> **Lignes sources**

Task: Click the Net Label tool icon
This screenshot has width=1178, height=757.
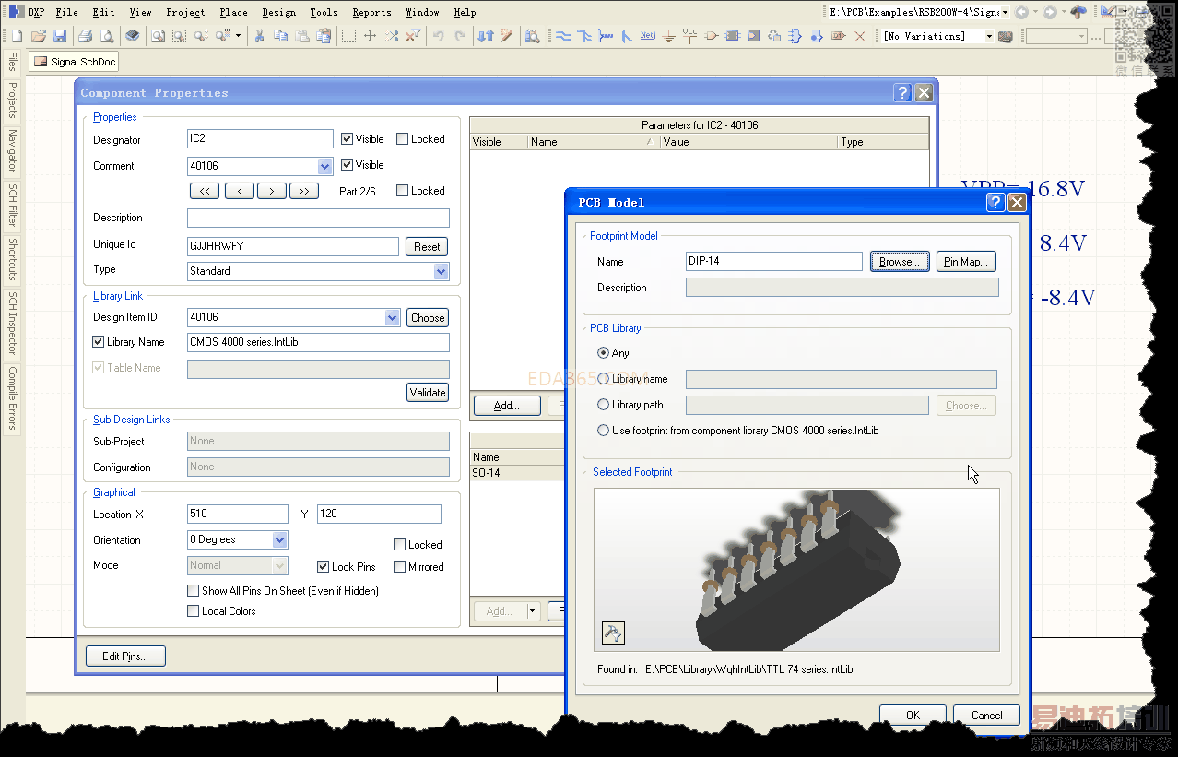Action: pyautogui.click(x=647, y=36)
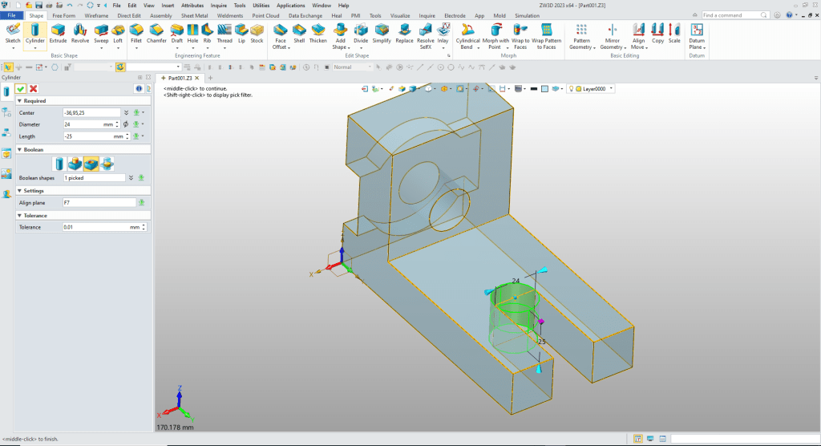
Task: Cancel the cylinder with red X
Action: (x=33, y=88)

> **À produire**
Pouvez-vous reproduire mot pour mot toutes les lignes ci-dessus, en laissant les images de côté ?

> **Résultat attendu**
Task: Click the Net Label tool icon
This screenshot has width=1178, height=757.
Action: pyautogui.click(x=647, y=36)
Task: Cancel the cylinder with red X
Action: (x=33, y=88)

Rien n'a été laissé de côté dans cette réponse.